> **ASSIGNMENT**
Reproduce the listing exactly, with no pictures in your copy.

> **SOURCE DATA**
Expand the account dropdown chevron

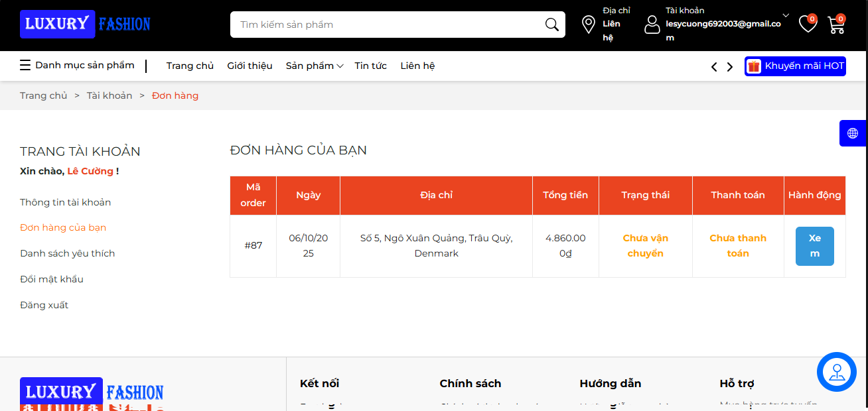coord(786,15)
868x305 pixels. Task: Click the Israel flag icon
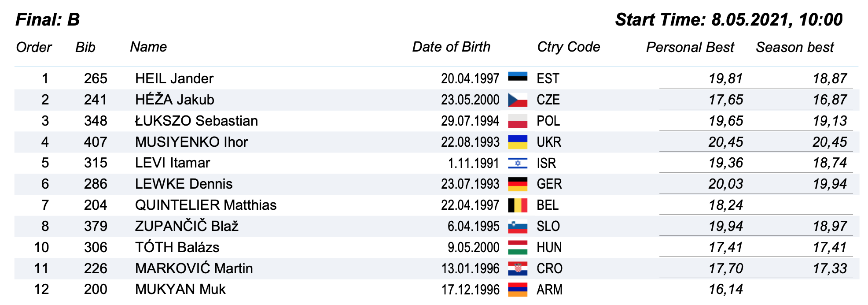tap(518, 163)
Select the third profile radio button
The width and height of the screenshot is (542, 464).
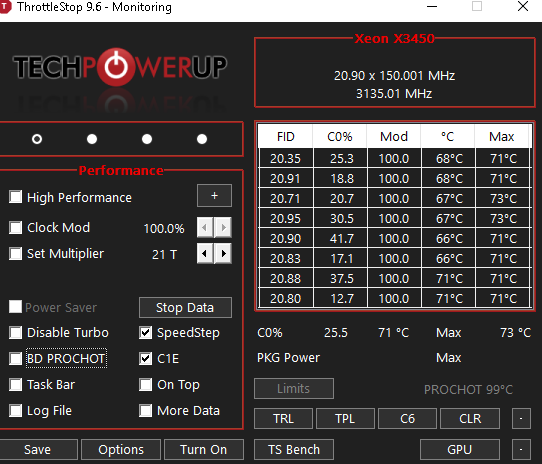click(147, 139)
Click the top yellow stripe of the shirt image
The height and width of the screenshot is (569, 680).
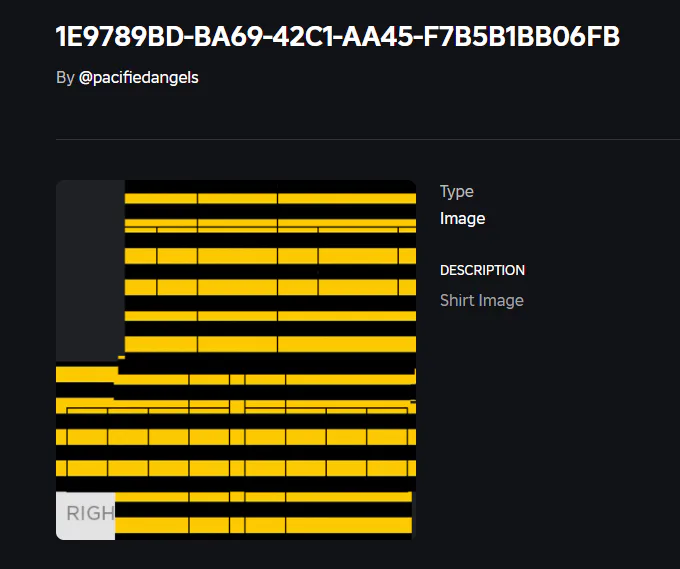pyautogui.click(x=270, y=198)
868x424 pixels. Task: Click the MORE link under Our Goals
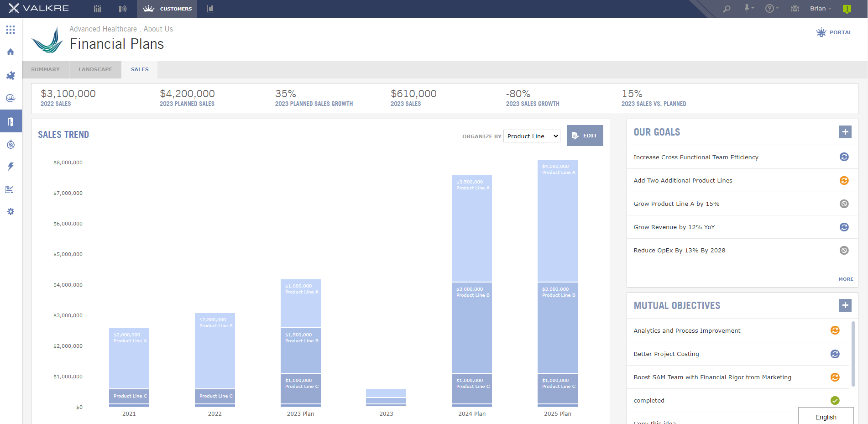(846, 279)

> **TASK ANSWER**
Expand the account dropdown chevron

coord(786,15)
868x305 pixels. Task: Click the Israel flag icon
tap(518, 163)
Select the third profile radio button
The width and height of the screenshot is (542, 464).
click(147, 139)
Click the top yellow stripe of the shirt image
The height and width of the screenshot is (569, 680).
pyautogui.click(x=270, y=198)
868x424 pixels. Task: Click the MORE link under Our Goals
(846, 279)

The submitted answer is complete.